When Britain’s The Meatless Farm Co. decided to enter the fracas that is the U.S. plant-based foods space last summer, the focus was on being “meatless.”
Its first advertising campaign—mainly consisting of social media and outdoor—emphasizes taste, in an attempt to influence people who might be considering reducing their meat intake.
Meatless Farm’s first U.S. distribution was at approximately 450 Whole Foods stores in August 2019. Thus the out-of-home ad placements—currently live in the New York City area—are in markets with high concentrations of Whole Foods locations.
Knowing that taste is one of the main hurdles in getting people to sample plant-based meat alternatives, Meatless Farm’s billboards pose the statement “Making a difference without tasting the difference.” The only nod to environmental, meat-related concerns is the notation “Made lovingly from plants.”
In between those messages is a subtle reference to competitors Beyond Meat and Impossible Foods: “Beyond the impossible!”
“It was important for us to have a clear message for our first big outdoor campaign,” Kasper Vesth, Meatless Farm’s general manager for North America, tells Marketing Daily.
In a paid partnership with the food website Twisted, this Meatless Farm video shows how to make crispy hash browns with sweet potatoes, a side dish for a Meatless burger.
The campaign by Deloitte:Isaac, with public relations support by Channel V Media, is based in part on research from Dynata showing that 56% of U.S. survey respondents between ages 18 and 65 are either “very likely” or “somewhat likely” to eat one meat-free meal each week in 2020.
“Only about 12% of those say it’s for environmental reasons, while 75% say it’s for personal health reasons,” says Vesth.

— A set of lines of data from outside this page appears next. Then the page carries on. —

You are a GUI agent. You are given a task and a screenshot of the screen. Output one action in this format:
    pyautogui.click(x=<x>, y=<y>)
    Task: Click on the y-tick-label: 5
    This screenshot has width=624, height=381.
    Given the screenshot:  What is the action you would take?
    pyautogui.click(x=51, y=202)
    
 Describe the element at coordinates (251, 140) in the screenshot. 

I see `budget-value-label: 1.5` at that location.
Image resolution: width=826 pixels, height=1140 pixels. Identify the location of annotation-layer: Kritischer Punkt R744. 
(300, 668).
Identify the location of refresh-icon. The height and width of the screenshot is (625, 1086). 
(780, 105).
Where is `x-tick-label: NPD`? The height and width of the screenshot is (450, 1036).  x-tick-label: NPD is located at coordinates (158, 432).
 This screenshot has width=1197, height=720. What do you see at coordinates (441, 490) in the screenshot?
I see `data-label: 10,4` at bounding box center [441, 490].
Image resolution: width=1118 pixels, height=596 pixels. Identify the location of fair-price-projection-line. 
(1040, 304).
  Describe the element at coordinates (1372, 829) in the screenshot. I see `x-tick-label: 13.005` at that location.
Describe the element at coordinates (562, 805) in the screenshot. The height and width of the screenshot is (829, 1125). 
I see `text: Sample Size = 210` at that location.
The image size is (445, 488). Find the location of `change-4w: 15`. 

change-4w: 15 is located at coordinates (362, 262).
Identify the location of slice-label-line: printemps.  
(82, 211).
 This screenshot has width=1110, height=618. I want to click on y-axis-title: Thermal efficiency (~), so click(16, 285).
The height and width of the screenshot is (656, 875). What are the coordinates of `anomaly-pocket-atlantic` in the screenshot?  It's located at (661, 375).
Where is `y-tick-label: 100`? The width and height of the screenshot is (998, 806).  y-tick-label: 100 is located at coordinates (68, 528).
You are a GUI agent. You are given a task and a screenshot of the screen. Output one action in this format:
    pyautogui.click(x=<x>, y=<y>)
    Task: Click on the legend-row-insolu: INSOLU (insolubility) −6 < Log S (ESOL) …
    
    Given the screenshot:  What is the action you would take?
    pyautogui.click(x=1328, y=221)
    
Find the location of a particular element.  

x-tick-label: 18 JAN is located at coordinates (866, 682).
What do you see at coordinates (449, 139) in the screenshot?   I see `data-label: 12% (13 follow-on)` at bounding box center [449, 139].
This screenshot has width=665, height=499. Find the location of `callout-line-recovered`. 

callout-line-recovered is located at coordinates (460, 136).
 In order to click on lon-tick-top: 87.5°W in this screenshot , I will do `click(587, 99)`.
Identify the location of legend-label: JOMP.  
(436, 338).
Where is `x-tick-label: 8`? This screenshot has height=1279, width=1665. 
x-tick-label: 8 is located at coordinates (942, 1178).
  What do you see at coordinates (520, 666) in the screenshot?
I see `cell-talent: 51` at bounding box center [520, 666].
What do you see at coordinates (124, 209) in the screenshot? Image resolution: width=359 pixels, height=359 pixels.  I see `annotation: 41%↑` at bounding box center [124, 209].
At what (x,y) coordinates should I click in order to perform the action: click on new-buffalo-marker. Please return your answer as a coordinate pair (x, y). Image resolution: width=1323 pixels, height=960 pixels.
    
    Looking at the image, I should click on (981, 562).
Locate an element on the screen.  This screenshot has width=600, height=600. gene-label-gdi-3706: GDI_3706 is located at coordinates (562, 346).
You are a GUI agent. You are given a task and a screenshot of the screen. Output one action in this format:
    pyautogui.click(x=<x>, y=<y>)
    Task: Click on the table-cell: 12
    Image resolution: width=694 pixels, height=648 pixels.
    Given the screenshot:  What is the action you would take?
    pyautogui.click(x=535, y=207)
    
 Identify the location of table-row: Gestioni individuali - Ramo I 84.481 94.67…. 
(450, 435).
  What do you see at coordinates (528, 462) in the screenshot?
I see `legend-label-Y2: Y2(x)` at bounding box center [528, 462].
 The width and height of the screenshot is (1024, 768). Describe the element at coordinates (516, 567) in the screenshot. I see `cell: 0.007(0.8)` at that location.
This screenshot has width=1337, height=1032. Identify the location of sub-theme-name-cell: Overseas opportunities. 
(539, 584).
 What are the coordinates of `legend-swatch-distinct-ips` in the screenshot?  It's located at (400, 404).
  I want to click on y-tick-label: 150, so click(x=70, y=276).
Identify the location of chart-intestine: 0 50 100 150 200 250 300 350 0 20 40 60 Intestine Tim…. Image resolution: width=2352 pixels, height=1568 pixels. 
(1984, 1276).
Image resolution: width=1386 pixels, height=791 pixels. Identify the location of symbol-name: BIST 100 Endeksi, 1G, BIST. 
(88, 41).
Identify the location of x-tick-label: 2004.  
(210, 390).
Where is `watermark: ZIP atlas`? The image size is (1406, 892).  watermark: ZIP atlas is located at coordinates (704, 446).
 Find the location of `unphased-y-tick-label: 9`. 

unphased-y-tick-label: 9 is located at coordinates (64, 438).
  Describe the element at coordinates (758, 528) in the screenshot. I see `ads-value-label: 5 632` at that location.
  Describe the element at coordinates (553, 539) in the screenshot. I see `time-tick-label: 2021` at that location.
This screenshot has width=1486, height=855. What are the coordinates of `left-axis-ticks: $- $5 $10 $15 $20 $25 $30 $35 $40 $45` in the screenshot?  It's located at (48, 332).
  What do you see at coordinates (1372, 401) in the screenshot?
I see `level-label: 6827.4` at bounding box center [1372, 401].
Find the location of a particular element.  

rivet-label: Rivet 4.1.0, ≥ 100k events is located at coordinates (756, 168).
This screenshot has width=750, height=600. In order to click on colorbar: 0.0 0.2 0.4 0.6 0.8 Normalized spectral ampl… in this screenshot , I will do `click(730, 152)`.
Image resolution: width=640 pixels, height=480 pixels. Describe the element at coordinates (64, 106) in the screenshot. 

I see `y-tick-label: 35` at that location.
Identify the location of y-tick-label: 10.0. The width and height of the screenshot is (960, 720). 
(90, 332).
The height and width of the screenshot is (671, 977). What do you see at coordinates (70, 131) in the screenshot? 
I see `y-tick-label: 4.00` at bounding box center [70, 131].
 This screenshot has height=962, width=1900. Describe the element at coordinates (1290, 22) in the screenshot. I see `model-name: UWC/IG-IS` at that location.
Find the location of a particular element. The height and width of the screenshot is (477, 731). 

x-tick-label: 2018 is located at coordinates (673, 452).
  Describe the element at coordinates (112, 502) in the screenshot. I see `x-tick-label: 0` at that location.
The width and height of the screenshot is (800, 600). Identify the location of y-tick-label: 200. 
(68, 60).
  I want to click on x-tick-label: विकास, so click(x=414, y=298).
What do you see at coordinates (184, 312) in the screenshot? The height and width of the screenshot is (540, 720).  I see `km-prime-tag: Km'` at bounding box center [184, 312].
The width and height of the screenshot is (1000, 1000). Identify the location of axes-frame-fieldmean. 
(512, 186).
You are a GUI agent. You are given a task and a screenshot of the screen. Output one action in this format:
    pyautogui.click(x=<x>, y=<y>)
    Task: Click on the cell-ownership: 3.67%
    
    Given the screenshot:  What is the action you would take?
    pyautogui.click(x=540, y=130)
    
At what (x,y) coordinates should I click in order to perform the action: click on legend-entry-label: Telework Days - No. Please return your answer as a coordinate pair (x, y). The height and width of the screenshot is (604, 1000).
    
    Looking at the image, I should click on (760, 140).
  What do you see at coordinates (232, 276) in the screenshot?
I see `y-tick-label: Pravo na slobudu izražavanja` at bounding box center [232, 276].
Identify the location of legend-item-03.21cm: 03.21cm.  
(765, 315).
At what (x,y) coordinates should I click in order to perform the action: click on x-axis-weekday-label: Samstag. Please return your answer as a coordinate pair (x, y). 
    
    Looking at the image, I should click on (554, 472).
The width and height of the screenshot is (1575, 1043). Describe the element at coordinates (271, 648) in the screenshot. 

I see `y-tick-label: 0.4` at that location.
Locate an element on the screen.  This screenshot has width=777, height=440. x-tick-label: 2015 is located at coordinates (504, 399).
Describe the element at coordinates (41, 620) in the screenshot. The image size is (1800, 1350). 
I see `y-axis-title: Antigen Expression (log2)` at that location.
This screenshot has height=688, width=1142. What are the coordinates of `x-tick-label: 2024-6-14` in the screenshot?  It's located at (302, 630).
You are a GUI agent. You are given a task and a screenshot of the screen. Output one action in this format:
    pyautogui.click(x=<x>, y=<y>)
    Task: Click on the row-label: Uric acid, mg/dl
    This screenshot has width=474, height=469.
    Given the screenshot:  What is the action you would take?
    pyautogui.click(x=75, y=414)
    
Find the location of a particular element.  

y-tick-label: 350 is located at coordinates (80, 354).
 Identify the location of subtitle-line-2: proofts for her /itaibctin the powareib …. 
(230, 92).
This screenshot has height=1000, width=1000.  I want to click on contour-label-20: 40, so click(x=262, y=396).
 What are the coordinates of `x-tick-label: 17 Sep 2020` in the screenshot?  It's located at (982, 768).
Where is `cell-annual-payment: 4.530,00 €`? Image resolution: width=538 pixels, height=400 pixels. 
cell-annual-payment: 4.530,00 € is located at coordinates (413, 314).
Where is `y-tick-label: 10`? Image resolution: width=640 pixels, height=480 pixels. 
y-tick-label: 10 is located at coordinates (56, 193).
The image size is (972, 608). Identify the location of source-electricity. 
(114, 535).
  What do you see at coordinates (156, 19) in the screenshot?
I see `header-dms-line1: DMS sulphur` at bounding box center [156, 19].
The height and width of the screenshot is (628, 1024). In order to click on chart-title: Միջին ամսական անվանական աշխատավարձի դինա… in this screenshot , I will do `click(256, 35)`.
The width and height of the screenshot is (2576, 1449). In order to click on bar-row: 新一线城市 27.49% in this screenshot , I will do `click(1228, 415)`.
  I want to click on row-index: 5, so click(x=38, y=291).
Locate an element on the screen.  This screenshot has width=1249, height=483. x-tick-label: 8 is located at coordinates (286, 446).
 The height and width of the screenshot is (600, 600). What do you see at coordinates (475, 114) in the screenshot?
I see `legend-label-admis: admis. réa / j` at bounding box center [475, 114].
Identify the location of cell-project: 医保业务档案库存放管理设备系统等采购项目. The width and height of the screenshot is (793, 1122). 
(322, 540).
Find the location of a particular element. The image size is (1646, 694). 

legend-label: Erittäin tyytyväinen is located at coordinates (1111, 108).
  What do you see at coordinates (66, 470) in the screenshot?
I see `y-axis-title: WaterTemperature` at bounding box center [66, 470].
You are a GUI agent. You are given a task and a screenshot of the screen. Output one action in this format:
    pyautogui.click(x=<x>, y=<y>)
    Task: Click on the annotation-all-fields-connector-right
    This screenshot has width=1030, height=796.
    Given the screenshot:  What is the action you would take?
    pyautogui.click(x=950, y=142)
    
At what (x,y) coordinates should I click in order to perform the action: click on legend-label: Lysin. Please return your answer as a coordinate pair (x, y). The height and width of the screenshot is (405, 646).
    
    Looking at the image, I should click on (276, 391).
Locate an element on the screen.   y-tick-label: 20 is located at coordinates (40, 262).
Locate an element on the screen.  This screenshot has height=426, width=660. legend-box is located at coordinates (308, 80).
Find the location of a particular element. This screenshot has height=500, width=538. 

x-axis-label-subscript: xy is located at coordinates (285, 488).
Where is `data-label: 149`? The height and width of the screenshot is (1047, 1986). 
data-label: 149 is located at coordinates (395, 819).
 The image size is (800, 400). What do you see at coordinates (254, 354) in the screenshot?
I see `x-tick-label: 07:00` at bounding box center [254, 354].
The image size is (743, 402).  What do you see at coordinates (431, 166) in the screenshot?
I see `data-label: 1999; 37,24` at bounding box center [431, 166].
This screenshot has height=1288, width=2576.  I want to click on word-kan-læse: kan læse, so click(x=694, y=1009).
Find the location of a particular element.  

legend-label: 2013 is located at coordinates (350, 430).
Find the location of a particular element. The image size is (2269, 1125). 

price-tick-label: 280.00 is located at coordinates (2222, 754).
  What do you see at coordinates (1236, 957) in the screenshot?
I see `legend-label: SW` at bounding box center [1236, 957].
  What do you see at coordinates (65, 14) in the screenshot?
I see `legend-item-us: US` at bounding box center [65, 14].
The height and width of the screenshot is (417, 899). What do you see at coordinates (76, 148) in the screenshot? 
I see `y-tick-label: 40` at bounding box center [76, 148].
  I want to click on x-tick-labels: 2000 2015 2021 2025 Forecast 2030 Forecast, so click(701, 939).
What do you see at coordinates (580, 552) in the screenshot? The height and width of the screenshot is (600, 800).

Nonetheless, Meatless Farm has teed up a number of initiatives to highlight the environmental benefits of doing without one red-meat meal per week—including a “meatless consumption calculator” on the company’s website.
Unlike some U.S. companies that brought plant-based alternatives to quick-serve restaurants before going retail, Meatless Farm is doing the opposite.
“We thought it made sense for us to do it like that. That said, food service is definitely on our radar, and we’re hiring people in those positions right now,” Vesth adds.
The company will be publicizing events at local restaurants that carry its products, beginning with Pomodoro Rosso in Manhattan.
Vesth acknowledges the ongoing political and verbal warfare between meat producers and suppliers of meat alternatives, but suggests Meatless Farm would like to avoid it all.
“For us, it’s all about being very honest about who we are. When people see our products in the supermarket, there’s no doubt this is not meat. All of our products are called meat-free. It’s not something I’m super worried about, to be honest.”
When research firm The Hartman Group surveyed 1,803 U.S. adults aged 18-73 last year, it identified “three interacting paths” to consumers’ changing their orientation to animal products. The paths were: switching red meat for white meat and/or fish, and buying only higher-quality products; reducing animal products (Meatless Mondays); and increasing vegetable portions while replacing meat and dairy with “plant-based analogues.”
In its upcoming study on the future of food, GlobalWebIndex asked U.S. and U.K internet users ages 16-64 their reasons for having a meat-free diet. No. 1 (45% of respondents) cited animal welfare concerns, followed by meat production’s impact on the environment (37%) and not perceiving meat as healthy (32%).